• Prompt: The word to look for is "agent". Report every line of the entries below that has it.

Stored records
Content starts

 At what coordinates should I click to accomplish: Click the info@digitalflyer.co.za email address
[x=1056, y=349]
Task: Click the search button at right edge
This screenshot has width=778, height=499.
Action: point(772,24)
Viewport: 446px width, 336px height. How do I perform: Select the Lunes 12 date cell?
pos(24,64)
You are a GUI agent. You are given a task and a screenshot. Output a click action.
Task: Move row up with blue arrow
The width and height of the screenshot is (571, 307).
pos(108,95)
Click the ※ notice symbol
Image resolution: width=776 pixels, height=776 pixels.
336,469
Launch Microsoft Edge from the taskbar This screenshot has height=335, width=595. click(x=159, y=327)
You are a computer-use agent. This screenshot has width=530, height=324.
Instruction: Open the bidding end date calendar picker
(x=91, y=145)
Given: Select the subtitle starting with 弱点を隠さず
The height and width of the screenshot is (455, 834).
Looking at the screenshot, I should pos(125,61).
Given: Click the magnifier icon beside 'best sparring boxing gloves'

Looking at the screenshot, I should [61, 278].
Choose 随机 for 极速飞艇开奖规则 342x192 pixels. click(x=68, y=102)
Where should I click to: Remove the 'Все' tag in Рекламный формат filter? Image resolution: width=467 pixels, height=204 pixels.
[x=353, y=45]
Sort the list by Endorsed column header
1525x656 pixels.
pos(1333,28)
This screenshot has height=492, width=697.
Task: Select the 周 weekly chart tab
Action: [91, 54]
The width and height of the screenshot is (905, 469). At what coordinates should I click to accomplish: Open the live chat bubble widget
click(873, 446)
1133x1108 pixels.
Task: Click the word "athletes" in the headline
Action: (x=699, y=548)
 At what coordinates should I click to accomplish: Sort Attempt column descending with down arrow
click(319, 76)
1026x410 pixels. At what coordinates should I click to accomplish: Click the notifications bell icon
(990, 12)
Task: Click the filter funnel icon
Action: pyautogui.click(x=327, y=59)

Content ends

• Answer to this problem:
You are a GUI agent. You are given a task and a screenshot. Output a click action.
You are a computer-use agent. This screenshot has width=530, height=324.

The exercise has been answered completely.